Exercise brief
The entries below must be reproduced exactly; their pictures are not part of the copy.

Data listing
________________

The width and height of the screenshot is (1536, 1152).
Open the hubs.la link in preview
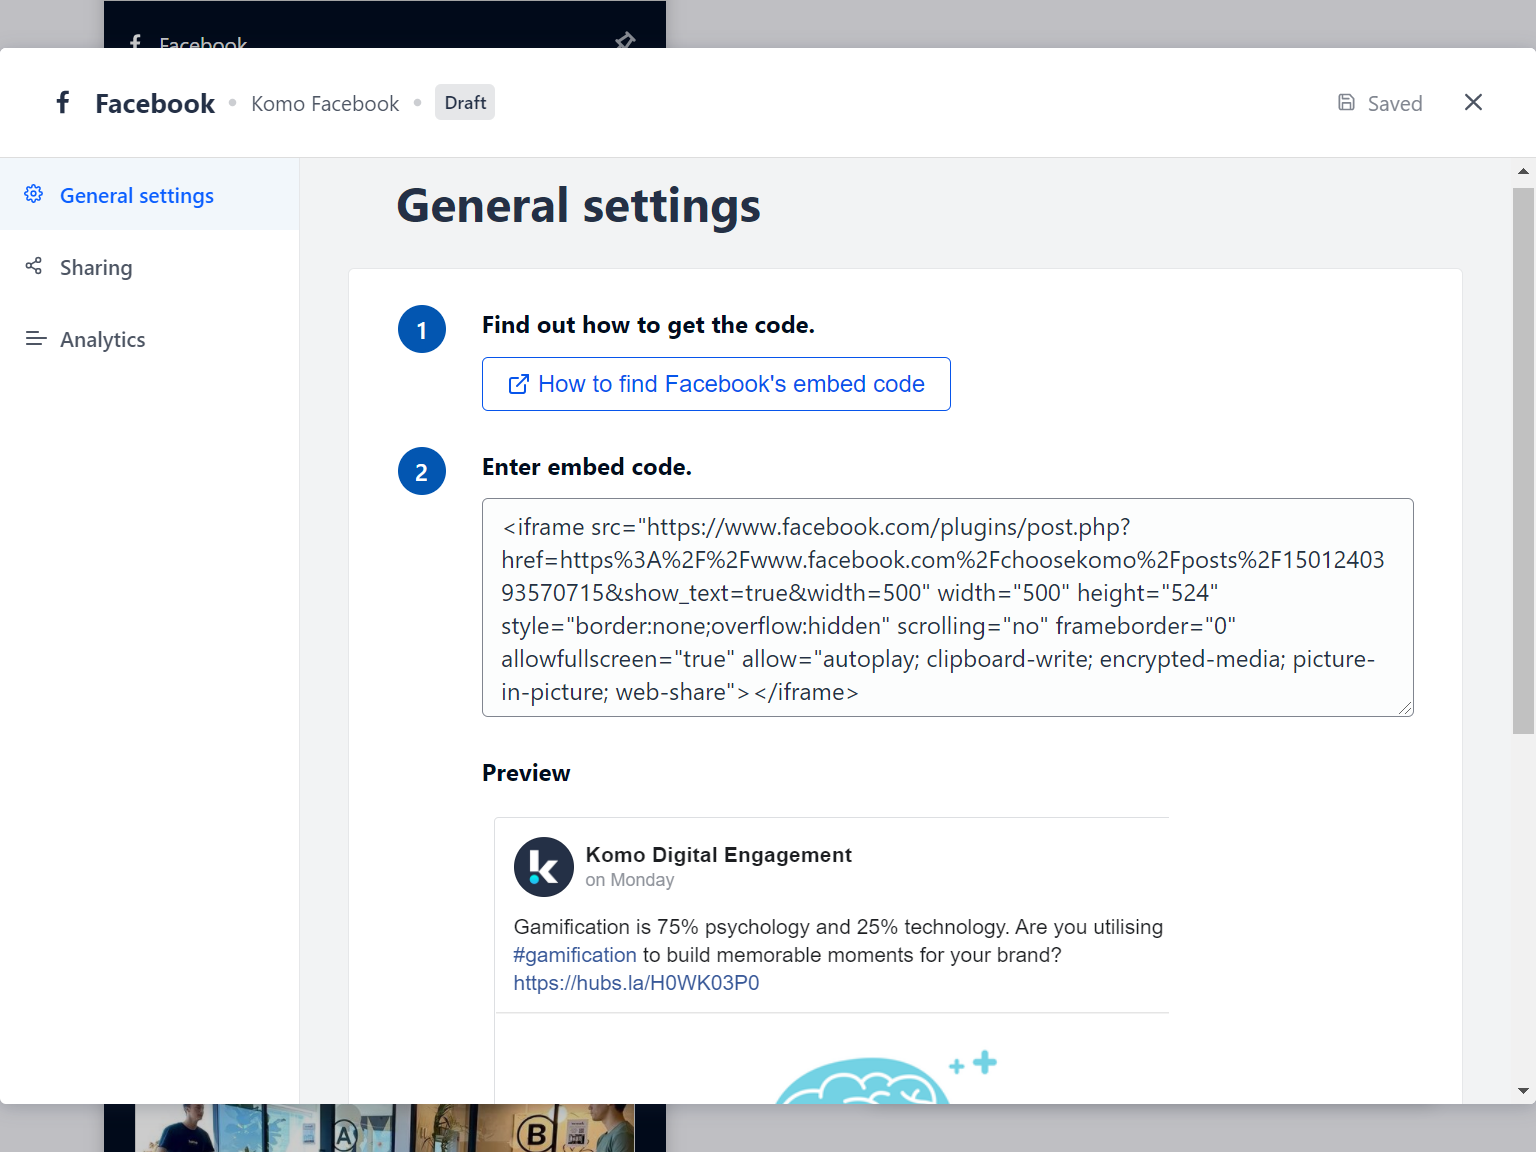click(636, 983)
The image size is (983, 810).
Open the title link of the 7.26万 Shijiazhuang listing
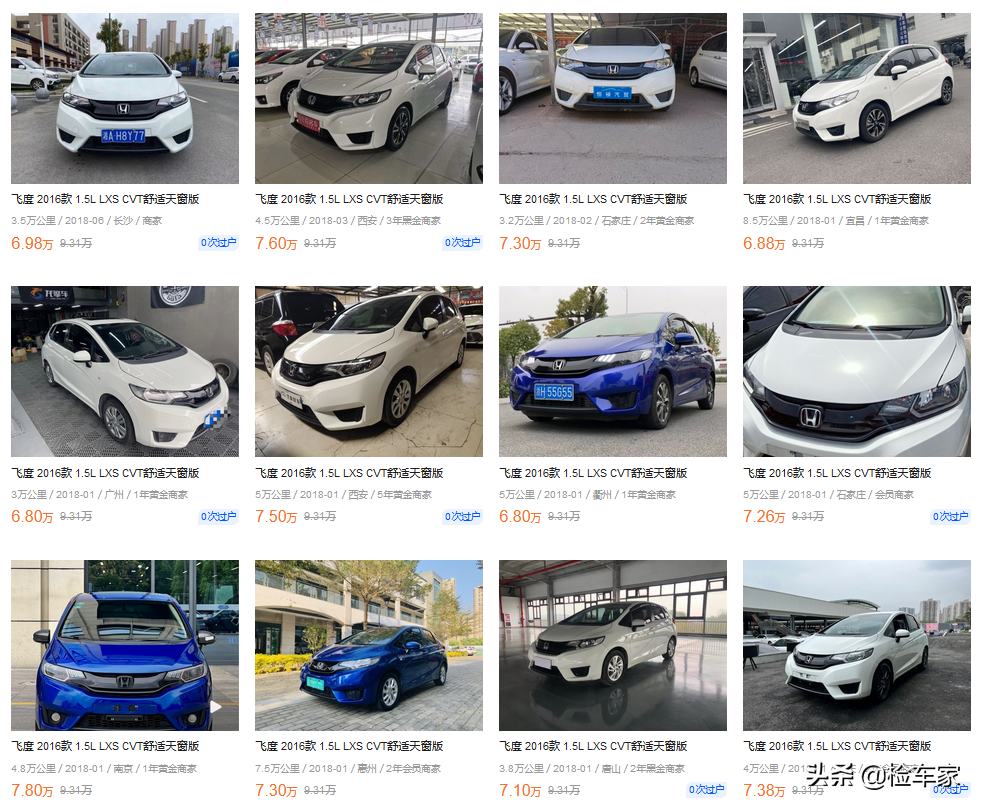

________________

Completed task
The width and height of the screenshot is (1536, 1152).
Open the hubs.la link in preview
click(636, 983)
The image size is (983, 810).
Open the title link of the 7.26万 Shijiazhuang listing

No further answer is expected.